At my college library, I discovered the writings of the Dutch Calvinist theologian G. C. Berkouwer. In his book on the scriptures, he notes that proponents of biblical inerrancy confuse two definition of error, one the sense of incorrect knowledge and the other the sense of deception and sin. The biblical authors, within their particular time and culture, had limited knowledge of science, of certain historical occurrences, and of the content of other writings that became canonized in the Bible; but we cannot thereby say that the biblical authors lied or that God lied. The scriptures are still light for our path and the Holy Spirit still testifies through them. But when the definition of “error” is so formalized, “the relationship of the organic, God-breathed character to the organic unity and scope of the total testimony of Scripture is almost totally ignored.”[7]
Questions of biblical authority are often raised in the context of conflicts concerning the theories and discoveries of modern science. We should recognize the historical development and time-bound character of the Bible writers, so that when we encounter in the Bible ancient and “outdated” views of the cosmos, we need not think that we’re selling-out the Bible to science when we recognize the former’s cultural origins, nor do we have to declare the Bible wholly false if the scientific discoveries do not comfort to biblical details.

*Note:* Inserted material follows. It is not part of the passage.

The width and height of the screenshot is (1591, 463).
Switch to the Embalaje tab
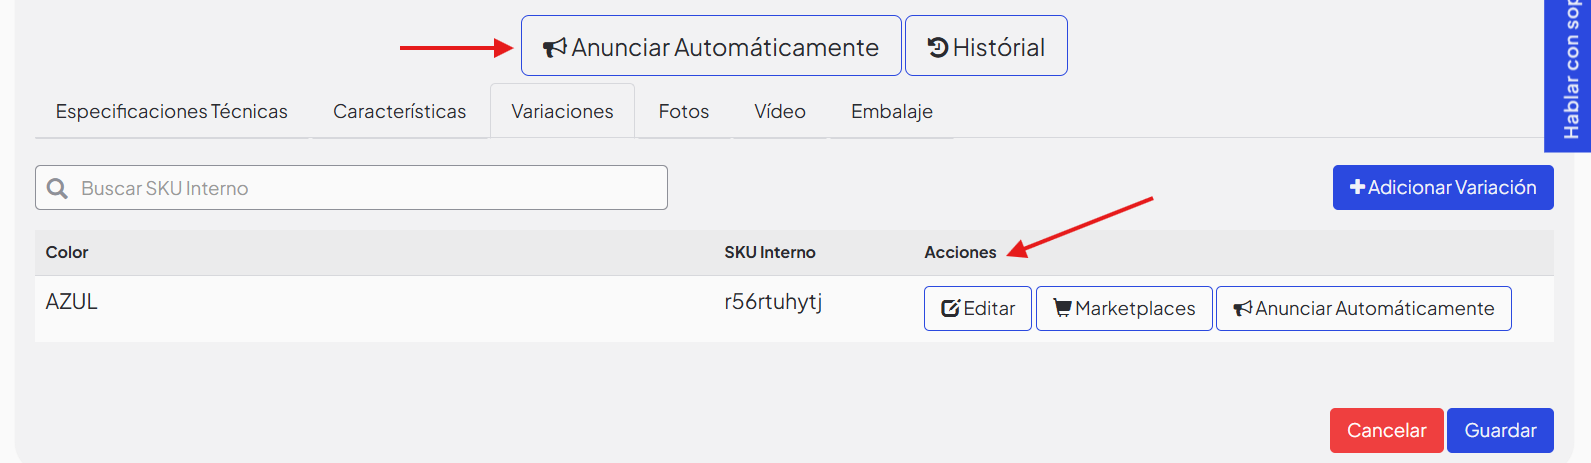click(892, 111)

What is needed, instead, is “naturalness” on our parts to witness to the reliability and authority of the Bible in its overall purpose as a God-breathed witness to God—not a science book.[8]
Ideas of formal inerrancy can be disagreed with, but we still have to think about ways God inspires scripture, so that its authority is advanced rather than unintentionally damaged.[9]
[1] The Reformation doctrine of the testimonium Spiritus Sancti internum, the “inner witness of the Holy Spirit,” refers to the power of the Holy Spirit to illuminate one’s heart in order to “receive” the scripture.
[2] Brevard S. Childs, Biblical Theology of the Old and New Testaments (Minneapolis: Fortress Press, 1993), 663.
[3] A book widely discussed when I was in college, for instance, was Harold Lindsell, The Battle for the Bible (Grand Rapids: Zondervan, 1976). Also Carl F. H. Henry’s Frontiers of Modern Theology: A Critique of Current Theological Trends (Chicago: Moody Press, 1965). For a fuller account of the arguments in favor of inerrancy, one should read the 1978 “Chicago Statement on Biblical Inerrancy,” the text of which can be found at http://www.bible-researcher.com/chicago1.html. Contemporary Anglo-American and continental discussions about biblical hermeneutics have different emphases than writers like Lindsell and Warfield.
[4] For several differences among the laws, see Marc Zvi Brettler, How to Read the Jewish Bible (New York: Oxford University Press, 2007), chapter 10.
[5] Gleason L. Archer, New International Encyclopedia of Bible Difficulties (Grand Rapids: Zondervan, 1982). The forward and introduction of this book also spell out several of the issues concerning inerrancy.
[6] These selections are from G. C. Berkouwer, Studies in Dogmatics: Holy Scripture (Grand Rapids: Eerdmanns, 1975), 182.
[7] Berkouwer, 181-182 (quote on 182).
[8] Berkouwer, 182-183. In another context, the great Jewish scholar and activist Abraham Joshua Heschel writes, “In Rabbi Akiva’s view, textual teaching exists for expansion. One who confines exegesis to the surface meaning is like a poor man looking for gleanings. Torah must not be fixed. The text should be treated as is any living organism that will not remain inert and that has multiple facets. For there is life in the text, and it can grow and bear fruit.” Abraham Joshua Heschel, Heavenly Torah: As Reflected through the Generations, edited and translated by Gordon Tucker (New York: Continuum, 2011), 56.
[9] Berkouwer, Studies in Dogmatics, 183.